=== Begin Enclosure ===

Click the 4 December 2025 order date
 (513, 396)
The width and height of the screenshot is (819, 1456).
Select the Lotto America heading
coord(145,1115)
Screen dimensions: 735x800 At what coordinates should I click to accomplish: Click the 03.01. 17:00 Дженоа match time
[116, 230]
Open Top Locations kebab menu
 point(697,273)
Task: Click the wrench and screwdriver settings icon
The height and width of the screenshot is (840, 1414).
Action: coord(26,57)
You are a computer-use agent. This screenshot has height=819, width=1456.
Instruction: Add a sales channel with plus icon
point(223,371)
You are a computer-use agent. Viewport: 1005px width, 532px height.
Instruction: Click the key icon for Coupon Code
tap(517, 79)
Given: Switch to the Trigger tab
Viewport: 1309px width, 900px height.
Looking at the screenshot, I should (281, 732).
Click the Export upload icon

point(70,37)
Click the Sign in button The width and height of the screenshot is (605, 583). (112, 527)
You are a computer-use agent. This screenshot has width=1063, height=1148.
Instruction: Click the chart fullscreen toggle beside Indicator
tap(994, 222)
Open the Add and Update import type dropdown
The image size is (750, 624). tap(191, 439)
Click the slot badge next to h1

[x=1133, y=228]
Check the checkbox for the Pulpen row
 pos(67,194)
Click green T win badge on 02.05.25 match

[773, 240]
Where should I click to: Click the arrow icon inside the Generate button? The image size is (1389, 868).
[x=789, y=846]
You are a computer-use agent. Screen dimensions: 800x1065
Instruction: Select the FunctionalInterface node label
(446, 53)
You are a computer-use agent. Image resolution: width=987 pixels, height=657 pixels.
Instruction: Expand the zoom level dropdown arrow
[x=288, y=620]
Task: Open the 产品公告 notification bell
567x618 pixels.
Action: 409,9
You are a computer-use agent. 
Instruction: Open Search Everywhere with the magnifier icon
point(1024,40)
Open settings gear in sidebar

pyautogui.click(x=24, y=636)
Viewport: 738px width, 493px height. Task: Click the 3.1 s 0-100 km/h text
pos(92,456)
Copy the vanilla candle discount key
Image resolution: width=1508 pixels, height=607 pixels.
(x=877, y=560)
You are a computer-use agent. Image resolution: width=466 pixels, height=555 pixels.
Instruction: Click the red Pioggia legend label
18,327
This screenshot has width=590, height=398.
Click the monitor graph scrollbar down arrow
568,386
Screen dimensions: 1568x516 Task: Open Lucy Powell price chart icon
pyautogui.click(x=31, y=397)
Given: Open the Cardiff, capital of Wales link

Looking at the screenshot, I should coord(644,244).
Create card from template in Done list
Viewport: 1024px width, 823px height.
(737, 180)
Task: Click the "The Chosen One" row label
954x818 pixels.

=== End Enclosure ===

Of the records above, copy each line that includes "This".

Result of the task →
You are a computer-use agent. This screenshot has height=819, width=1456.
You are a computer-use agent. This screenshot has width=1063, height=1148.
This screenshot has width=590, height=398.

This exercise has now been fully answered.